Given the fact that I didn’t attend a Creative Writing course or do a degree in English, I’ve had to learn many of my writing lessons the hard way. I don’t really mind as I’m a bit of an autodidact anyway (a fact that practically all of my school teachers will attest to). I’ve found lots of books helpful and have already listed the best ones on the blog. I also read as much as I can online from various agents, other writers and publishing industry professionals, as well as asking any writer mates of mine about their process.
One of the best editing tips I’ve come across concerns the three stages of writing: writing onscreen and editing, printing it out and editing, and reading it out loud and editing. I first came across this concept in a blog post (the author of which I’ve forgotten and so can’t link to – sorry) and when I canvassed other writers they all agreed that it was a good idea.
As soon as I started to implement the process I saw why. You can miss things onscreen that you will immediately see on the printed page: repetition of words, rhythms that are somehow off, even (God forbid) typos. And when you read the text aloud any clunky or unnatural dialogue becomes very apparent. A journalist friend of mine even takes it one step further and reads the printed pages in a café as he believes the change of environment helps him to refocus.
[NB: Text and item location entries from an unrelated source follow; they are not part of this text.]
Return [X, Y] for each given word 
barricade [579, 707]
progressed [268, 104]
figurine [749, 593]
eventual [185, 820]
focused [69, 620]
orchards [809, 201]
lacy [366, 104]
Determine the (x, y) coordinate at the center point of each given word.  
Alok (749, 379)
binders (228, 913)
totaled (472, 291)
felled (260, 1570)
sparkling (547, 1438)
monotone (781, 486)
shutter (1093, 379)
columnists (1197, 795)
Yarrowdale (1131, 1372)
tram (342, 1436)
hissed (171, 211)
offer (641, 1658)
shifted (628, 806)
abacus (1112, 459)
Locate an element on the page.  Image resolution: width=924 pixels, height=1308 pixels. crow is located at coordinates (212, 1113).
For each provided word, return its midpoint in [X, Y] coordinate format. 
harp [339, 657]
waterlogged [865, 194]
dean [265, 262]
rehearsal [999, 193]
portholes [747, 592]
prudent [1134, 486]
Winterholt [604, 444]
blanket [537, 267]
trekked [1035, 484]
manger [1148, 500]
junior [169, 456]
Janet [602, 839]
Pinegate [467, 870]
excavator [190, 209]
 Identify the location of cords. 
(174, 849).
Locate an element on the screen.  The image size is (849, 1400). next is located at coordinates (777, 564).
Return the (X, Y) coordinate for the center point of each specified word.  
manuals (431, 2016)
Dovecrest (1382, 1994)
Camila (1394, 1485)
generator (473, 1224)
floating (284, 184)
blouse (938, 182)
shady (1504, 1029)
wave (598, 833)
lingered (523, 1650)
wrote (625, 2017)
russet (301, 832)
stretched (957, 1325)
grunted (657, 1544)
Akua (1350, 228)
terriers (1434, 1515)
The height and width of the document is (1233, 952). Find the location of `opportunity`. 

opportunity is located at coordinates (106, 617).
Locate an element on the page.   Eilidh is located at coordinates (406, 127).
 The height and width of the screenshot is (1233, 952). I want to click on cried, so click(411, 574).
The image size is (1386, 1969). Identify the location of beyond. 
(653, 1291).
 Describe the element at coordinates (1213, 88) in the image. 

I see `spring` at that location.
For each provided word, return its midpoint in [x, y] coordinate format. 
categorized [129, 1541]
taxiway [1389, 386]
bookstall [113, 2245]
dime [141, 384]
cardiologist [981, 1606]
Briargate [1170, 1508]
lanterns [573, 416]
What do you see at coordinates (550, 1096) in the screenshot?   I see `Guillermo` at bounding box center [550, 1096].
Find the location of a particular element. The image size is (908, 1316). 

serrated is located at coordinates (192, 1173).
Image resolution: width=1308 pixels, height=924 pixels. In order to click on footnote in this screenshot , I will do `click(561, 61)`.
I decided to post about this because I’m at the final stage of my book now and for the last few days I’ve been pacing around my house reading my book out loud. (I’m sure my neighbours think I’m crackers, but that’s nothing new. As my Dad says, “There’s no point in being mad if you don’t show it.”) For any other aspiring writers out there, this is one tip that I would urge you to consider as it can make a huge difference to the finished work.